==== Input data ====
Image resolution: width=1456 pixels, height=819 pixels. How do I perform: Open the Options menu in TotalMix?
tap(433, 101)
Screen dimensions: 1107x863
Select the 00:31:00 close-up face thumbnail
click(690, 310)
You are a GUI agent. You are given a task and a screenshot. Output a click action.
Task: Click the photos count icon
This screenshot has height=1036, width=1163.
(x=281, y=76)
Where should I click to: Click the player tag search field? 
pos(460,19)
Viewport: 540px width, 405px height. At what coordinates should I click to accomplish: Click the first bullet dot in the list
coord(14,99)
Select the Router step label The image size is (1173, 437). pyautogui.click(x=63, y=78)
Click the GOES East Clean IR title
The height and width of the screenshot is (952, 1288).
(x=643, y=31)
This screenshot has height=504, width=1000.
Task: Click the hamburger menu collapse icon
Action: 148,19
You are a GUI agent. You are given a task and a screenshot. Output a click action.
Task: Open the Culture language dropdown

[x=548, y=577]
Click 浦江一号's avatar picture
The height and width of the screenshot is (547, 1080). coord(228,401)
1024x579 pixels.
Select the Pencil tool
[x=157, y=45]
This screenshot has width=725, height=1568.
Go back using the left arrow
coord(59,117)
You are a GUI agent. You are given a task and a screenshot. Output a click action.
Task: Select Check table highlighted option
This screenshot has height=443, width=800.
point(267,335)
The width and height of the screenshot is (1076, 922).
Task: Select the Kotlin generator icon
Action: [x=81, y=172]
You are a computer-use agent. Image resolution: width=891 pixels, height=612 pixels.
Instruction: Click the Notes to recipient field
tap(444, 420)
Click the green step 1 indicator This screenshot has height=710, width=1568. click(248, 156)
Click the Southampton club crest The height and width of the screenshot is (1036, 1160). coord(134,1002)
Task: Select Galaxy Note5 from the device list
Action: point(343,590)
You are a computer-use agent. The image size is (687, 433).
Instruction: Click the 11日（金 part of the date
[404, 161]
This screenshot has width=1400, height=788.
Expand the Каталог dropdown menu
====
Work item – Reproduce, unchanged, the line containing "This screenshot has width=1400, height=788." and each line after it through the end of the listing above, and nothing else.

Exercise response –
This screenshot has width=1400, height=788.
Expand the Каталог dropdown menu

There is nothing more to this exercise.